■ **What the exercise asks**:
Copy out and return the lines from the one holding "You are a GUI" to the end of the listing below, both included, omitting the pictures.

■ **Excerpted data**:
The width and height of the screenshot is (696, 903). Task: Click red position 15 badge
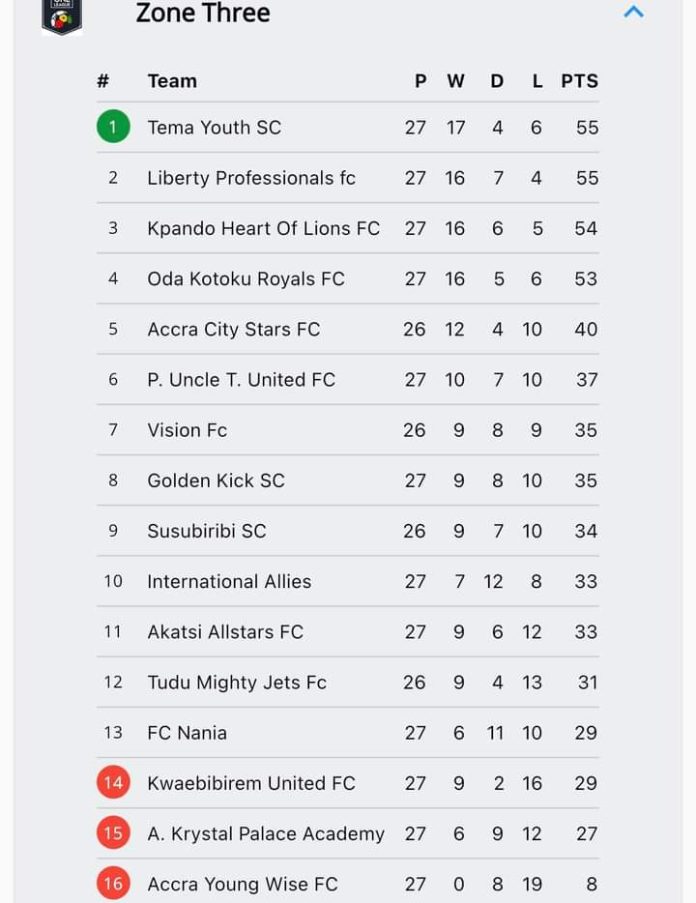point(113,833)
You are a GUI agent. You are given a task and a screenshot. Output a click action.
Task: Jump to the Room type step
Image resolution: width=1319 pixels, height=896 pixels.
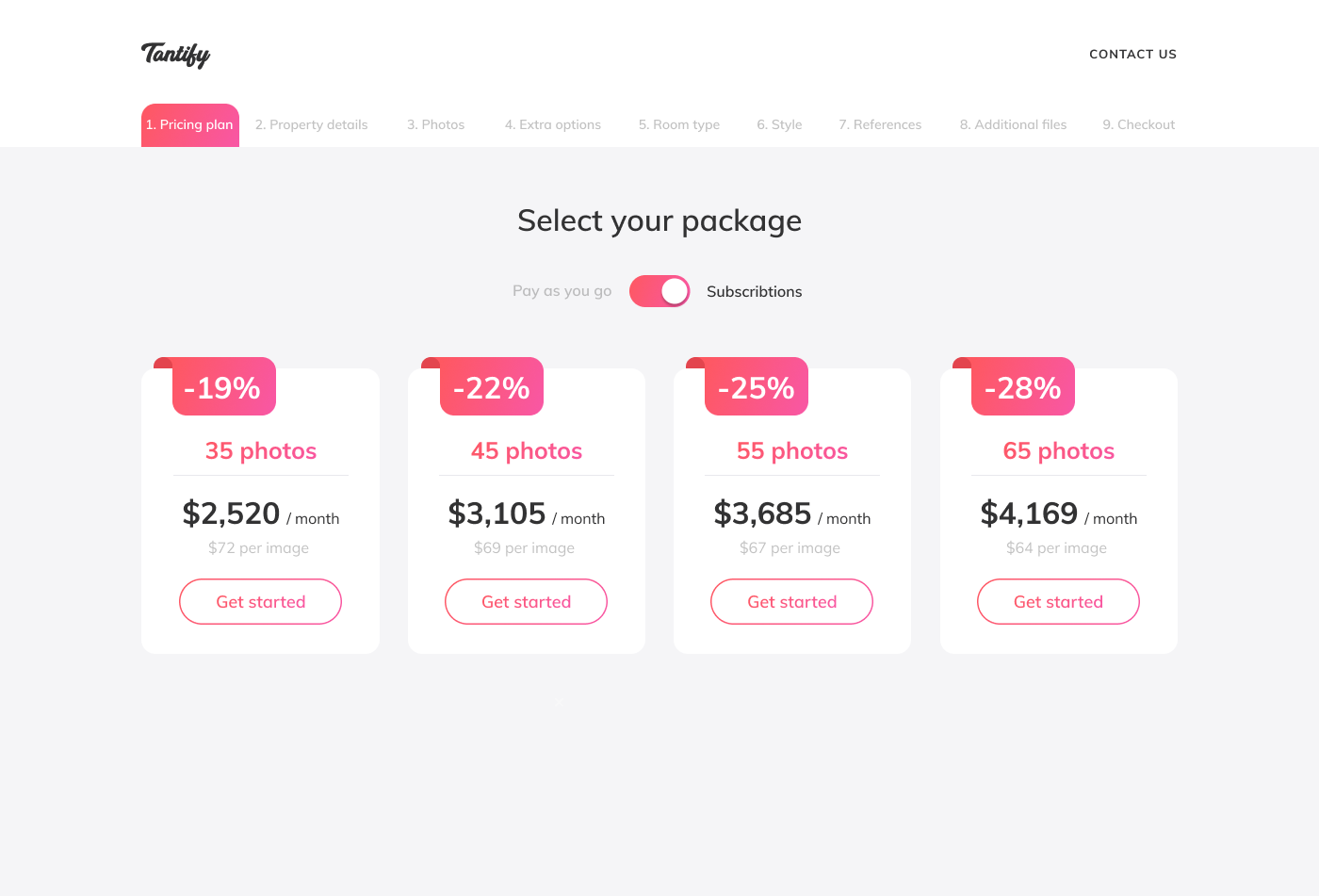point(679,124)
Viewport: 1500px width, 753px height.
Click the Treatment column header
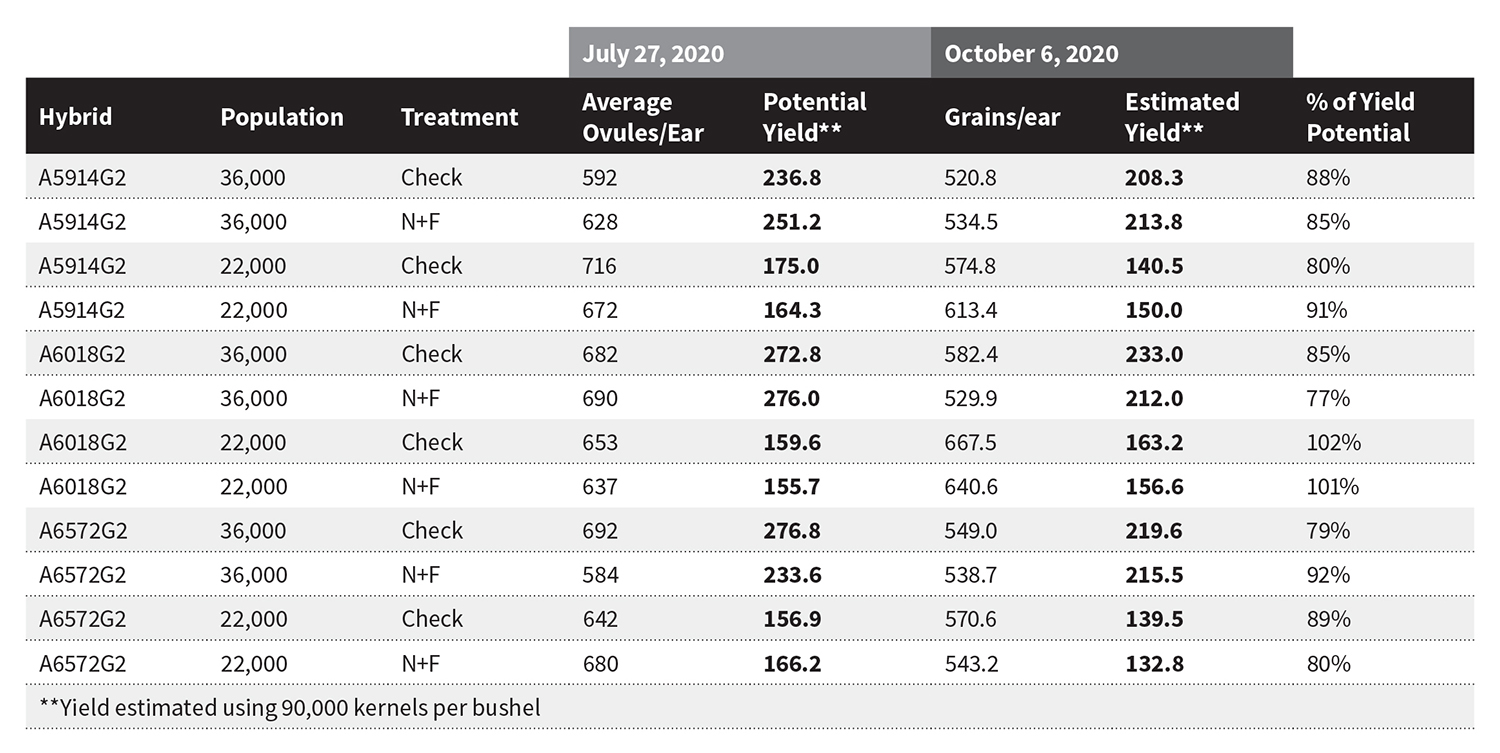[x=459, y=117]
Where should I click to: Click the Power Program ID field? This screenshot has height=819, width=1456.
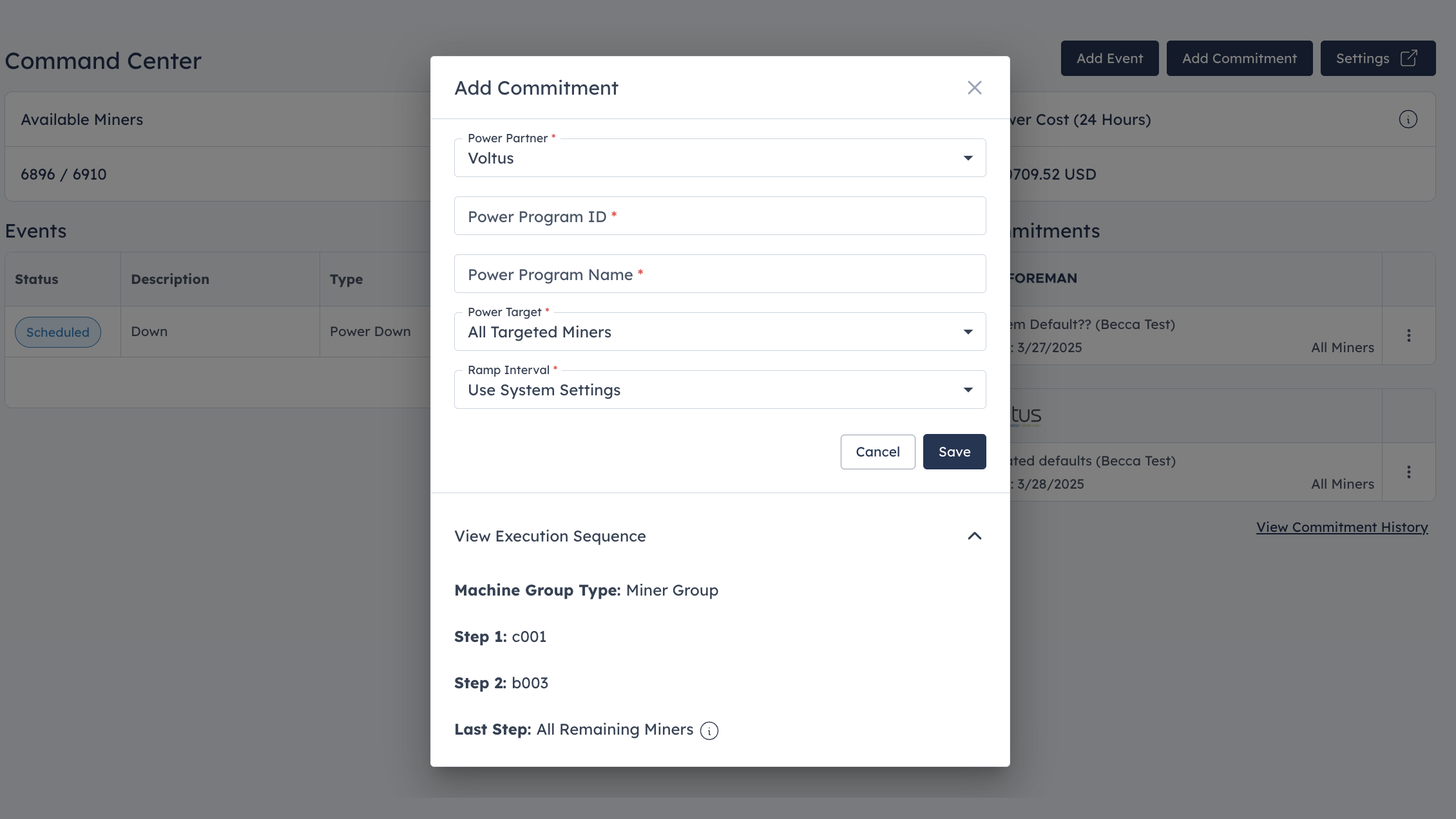tap(720, 216)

■ **Reply to the exercise**:
You are a GUI agent. You are given a task and a screenshot. Output a click action.
Task: Jump to the Room type step
Image resolution: width=1319 pixels, height=896 pixels.
point(679,124)
Viewport: 1500px width, 753px height.
Click the Treatment column header
[x=459, y=117]
Where should I click to: Click the Power Program ID field? This screenshot has height=819, width=1456.
tap(720, 216)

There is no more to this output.